§ **Written exercise**: Rescale everything in the records from the line containing "Task: Open Salesforce Setup gear icon" down to the line containing "[x=487, y=109]". Reproduce those lines in full, requests included, but multiply each coordinate in the answers by 2.2 and round it to a whole number, with halves rounding up.

%%

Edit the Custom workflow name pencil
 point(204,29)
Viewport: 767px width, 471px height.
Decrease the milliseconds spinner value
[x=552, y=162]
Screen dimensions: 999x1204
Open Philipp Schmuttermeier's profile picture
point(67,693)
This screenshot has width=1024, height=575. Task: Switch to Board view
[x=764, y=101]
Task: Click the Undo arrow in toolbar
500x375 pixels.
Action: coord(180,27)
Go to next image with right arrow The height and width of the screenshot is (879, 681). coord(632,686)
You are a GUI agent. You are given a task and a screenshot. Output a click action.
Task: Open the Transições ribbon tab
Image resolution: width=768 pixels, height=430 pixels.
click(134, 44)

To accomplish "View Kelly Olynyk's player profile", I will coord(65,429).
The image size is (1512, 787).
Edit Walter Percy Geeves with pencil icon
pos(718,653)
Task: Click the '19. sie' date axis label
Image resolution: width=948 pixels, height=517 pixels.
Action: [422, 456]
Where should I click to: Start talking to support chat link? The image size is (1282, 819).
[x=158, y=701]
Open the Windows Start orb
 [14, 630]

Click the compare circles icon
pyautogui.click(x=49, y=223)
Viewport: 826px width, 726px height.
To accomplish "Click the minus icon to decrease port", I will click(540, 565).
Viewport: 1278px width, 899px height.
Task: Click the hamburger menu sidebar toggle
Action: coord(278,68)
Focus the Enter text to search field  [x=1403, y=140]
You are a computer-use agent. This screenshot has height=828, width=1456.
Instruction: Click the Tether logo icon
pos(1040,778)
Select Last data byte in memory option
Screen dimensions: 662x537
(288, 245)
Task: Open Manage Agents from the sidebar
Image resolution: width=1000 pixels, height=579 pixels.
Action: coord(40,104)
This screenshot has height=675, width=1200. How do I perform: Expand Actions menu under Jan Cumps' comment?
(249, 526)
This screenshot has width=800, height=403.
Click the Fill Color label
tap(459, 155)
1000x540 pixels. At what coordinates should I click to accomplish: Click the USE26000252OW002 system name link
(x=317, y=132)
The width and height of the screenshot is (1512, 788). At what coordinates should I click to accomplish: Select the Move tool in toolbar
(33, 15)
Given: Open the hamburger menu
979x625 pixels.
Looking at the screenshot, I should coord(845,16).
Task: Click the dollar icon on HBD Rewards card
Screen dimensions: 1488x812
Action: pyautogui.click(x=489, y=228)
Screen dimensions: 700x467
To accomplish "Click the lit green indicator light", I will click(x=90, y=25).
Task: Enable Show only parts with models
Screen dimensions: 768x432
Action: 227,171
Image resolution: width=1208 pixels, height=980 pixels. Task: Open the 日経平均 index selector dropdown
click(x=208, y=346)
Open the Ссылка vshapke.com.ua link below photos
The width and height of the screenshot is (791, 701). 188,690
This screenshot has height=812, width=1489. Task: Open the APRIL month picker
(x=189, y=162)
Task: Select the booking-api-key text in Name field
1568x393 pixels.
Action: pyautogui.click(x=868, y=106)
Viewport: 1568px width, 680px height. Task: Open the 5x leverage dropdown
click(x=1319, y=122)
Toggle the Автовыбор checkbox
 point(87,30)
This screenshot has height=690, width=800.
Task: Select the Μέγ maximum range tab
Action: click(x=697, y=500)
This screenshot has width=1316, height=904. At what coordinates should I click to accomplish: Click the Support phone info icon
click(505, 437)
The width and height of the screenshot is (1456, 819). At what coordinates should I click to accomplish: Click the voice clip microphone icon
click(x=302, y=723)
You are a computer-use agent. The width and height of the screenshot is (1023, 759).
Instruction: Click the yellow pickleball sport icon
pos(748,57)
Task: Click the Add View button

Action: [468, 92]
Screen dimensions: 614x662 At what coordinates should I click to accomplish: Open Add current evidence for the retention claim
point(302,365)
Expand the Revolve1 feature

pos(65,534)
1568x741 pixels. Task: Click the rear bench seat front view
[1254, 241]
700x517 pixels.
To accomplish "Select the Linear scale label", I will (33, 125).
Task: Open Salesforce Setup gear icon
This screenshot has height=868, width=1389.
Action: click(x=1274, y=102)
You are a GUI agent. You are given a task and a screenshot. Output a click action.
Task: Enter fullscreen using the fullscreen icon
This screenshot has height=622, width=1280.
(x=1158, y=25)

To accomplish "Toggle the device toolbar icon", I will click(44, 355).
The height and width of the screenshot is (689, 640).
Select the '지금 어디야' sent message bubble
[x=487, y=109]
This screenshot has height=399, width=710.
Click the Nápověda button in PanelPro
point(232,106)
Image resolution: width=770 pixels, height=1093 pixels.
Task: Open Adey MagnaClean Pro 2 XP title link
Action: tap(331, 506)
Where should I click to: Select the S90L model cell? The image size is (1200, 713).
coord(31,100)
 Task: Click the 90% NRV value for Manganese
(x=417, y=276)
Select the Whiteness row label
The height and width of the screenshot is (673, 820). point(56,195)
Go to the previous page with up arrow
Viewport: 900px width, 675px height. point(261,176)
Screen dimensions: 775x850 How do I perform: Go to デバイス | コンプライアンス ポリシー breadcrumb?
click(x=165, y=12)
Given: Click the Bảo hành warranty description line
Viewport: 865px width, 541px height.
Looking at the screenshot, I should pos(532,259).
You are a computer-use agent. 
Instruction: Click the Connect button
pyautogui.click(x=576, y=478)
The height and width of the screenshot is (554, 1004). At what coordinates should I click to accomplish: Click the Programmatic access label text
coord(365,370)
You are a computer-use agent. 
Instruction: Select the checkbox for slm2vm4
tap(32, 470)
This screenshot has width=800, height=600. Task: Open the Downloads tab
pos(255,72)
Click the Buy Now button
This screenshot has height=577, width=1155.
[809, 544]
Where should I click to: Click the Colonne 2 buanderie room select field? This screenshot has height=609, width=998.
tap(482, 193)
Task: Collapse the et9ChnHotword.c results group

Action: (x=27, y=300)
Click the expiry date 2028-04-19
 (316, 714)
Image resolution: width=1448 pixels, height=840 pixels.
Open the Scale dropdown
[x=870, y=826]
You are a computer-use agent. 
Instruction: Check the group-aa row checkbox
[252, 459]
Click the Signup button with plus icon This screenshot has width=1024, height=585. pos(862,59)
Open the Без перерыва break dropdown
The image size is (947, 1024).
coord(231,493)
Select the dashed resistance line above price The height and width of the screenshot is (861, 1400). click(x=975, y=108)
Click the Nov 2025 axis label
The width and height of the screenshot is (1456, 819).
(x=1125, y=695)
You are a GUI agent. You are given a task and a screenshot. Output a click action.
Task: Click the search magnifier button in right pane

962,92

%%

§ **Exercise result**:
Task: Open Salesforce Setup gear icon
This screenshot has height=868, width=1389.
Action: click(x=2803, y=224)
You are a GUI agent. You are given a task and a screenshot. Output a click action.
Task: Enter fullscreen using the fullscreen icon
This screenshot has height=622, width=1280.
(x=2548, y=55)

To accomplish "Toggle the device toolbar icon", I will click(97, 781).
The height and width of the screenshot is (689, 640).
Select the '지금 어디야' sent message bubble
[x=1071, y=240]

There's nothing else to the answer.